Seria mais sensato se eles pudessem entender que existem limites para o razoável. Que privilégios fora de propósito são um acinte para uma sociedade que precisa recursos para alocar na saúde e educação.
Mas a história mostra que não adianta perder tempo com os predadores. As mudanças impõe rearranjos e os cidadãos tem o direito de decidir os limites. Não se pode confundir Estado de Direito com Estado de proveito.
O melhor a fazer é fazer o que deve ser feito. É deixar que os sátrapas esperneiem. Quando se derem conta, estarão isolados e alienados pela dinâmica do processo de mudança.
O novo mata o velho. O superado vira passado. É assim desde que o mundo é mundo. Sempre foi assim e continuará a ser. Trágico, mas inevitável.

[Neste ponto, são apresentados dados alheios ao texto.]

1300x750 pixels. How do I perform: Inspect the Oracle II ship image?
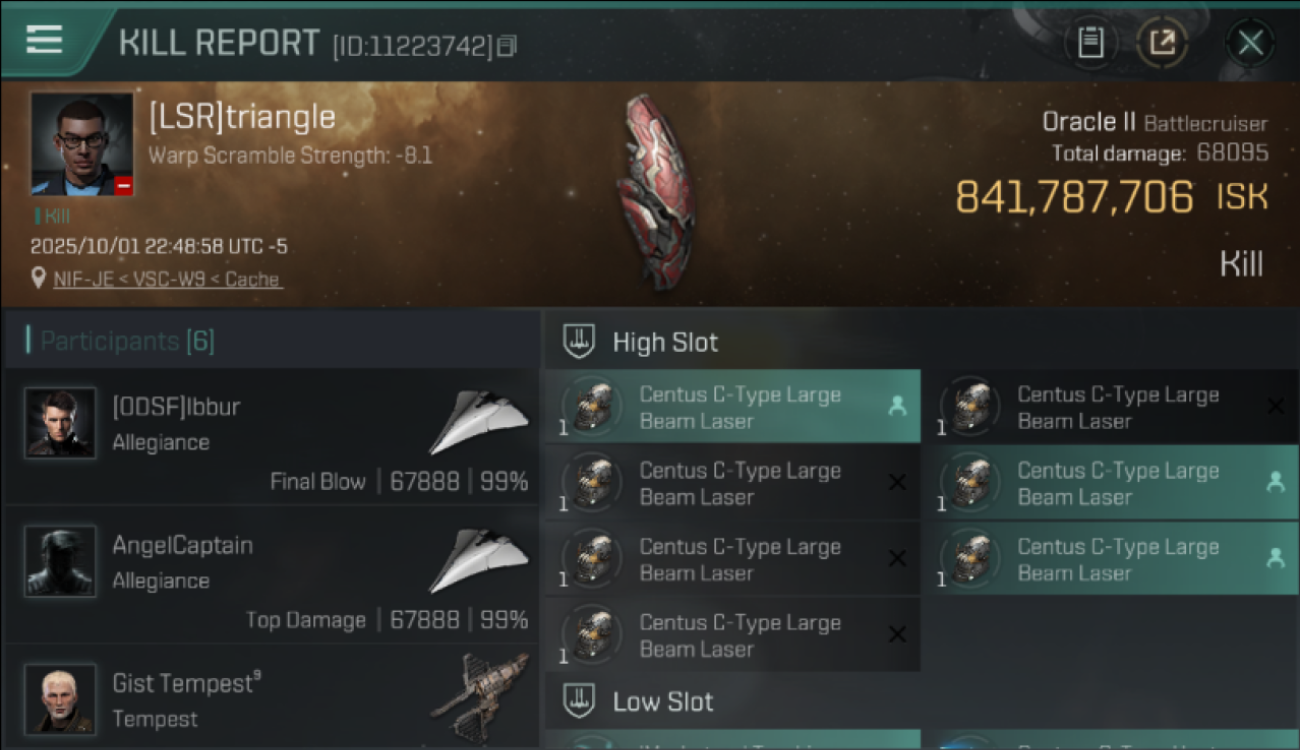coord(655,190)
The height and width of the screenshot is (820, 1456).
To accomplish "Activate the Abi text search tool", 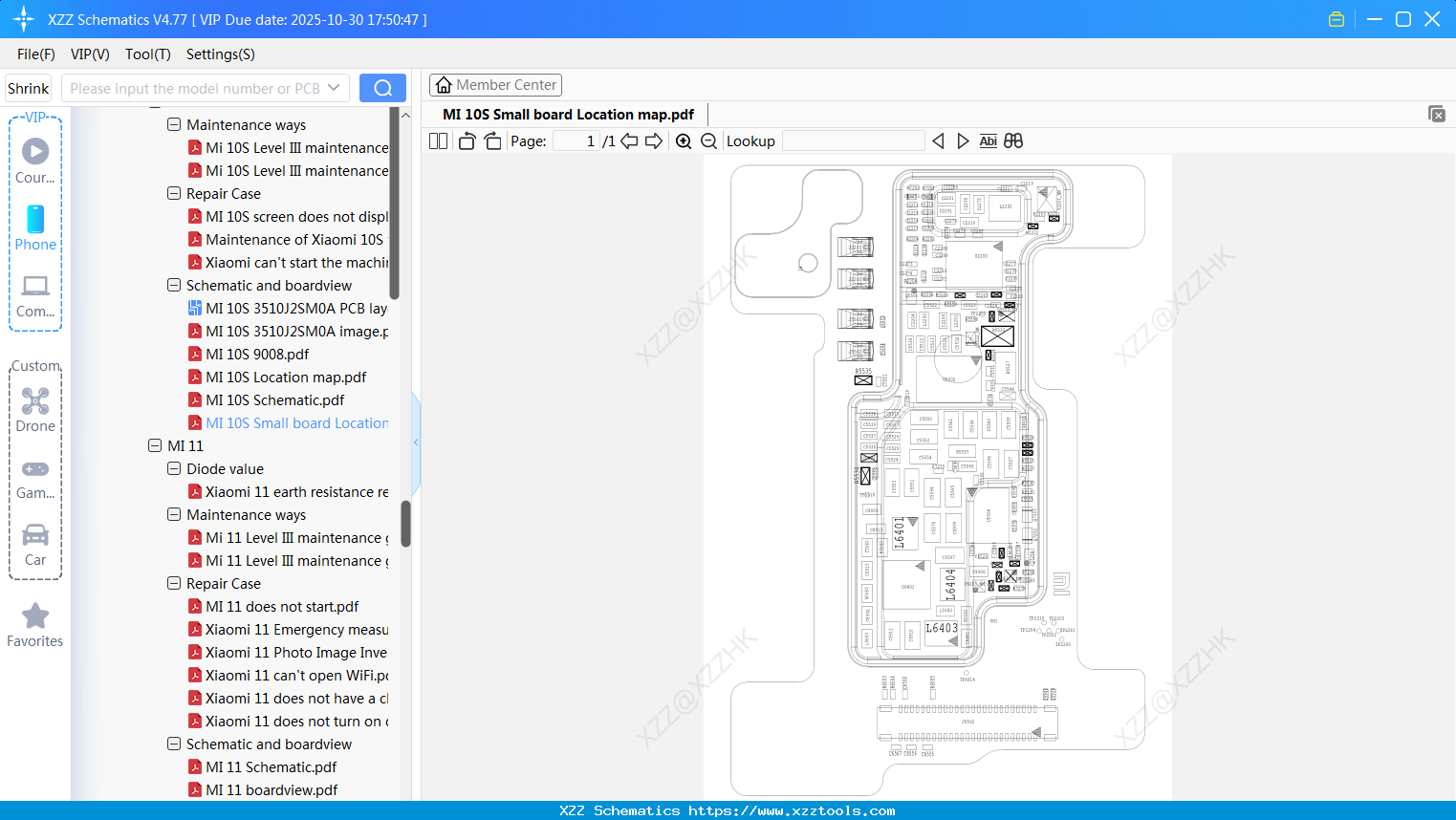I will [988, 140].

A questão central, é preciso insistir, não está só na corrupção destampada pela Operação Lava Jato e que detonou a “crise pixuleco” e nem nos erros da condução econômica. A situação da crise e, pior, de seu aprofundamento, é um reflexo das opções políticas tomadas pelo Brasil nas últimas décadas e que vem desde a Constituição de 1988. Temos um Orçamento 90% engessado. Quem pode mudar isto – que pressupõe uma aliança entre Executivo e Legislativo, já deixou claro que não quer. E não quer porque implica perda de poder e de influência. Nenhum político, neste Brasil fisiológico, vai abrir mão do poder sem espernear.
A mudança, no entanto, vai acontecer por imposição da realidade. A água já está entrando no barco.
Contudo, convém lembrar que o Brasil é muito grande, com muita inércia, e sua reação tende a ser lenta. Mesmo contando com toda a infraestrutura de telecomunicações e tendo milhões de jovens das gerações digitais antenadas com o mundo, boa parte do país ainda não despertou para a gravidade e complexidade da crise.
E, por isto, ainda não está atenta para as alternativas fantásticas do futuro digital que nos aguarda, e que pode ser melhor, muito melhor do presente analógico que nos limita. Se quisermos.